Nonprofit managers face risk, both in day-to-day operations and over the long term. The types of risks are many and varied.
In her book “Mission Control, How Nonprofits and Governments Can Focus, Achieve More, and Change the World,” Liana Downey breaks nonprofit risk down into three main types.
* Generic nonprofit risk. All nonprofits and social enterprises face risk of losing key employees, problems with partnerships, funding sources drying up, fraud/financial mismanagement, compliance with relevant laws. The best way to prepare for such problems is to have robust governance structures, clear role descriptions, a good auditing practice and access to sage legal advice.
* Activity risk. Consider what could negatively impact clients or the organization’s reputation. Consider all the possible issues and have a plan to address them. During planning, be sure to build in measurement and review, to observe what is and is not working and ameliorate any unintended consequences.
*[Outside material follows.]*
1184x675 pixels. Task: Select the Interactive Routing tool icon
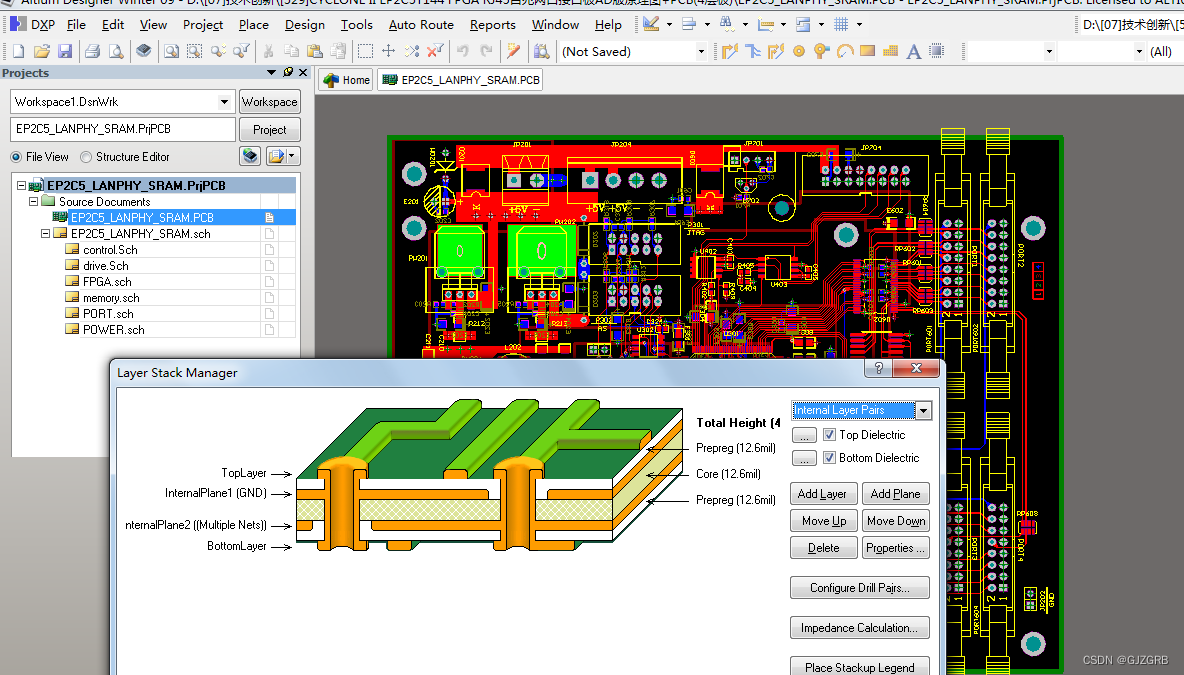pyautogui.click(x=729, y=51)
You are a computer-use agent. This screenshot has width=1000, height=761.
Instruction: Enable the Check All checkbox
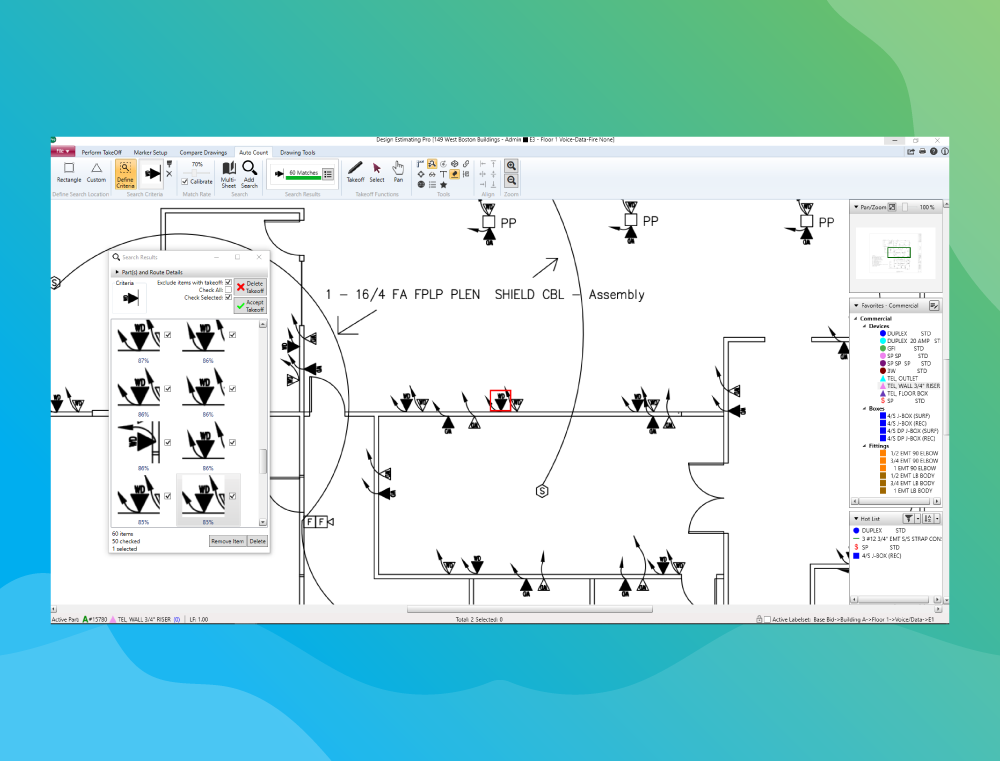tap(228, 290)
* Focus risk. Focus is good, but too strong a focus on a goal can lead to unethical behavior, a “whatever it takes” approach. This can lead to losing sight of critical personal or organizational values.
Downey suggests three ways to deal with focus risk:
* Anticipate it. Track the goal, but reward individual effort.
* Measure adjunct areas. Gauge not just the main goal but related measures to prevent unwanted spillover effects.
* Track quality, not just quantity. Look for results that are effective and long-lasting.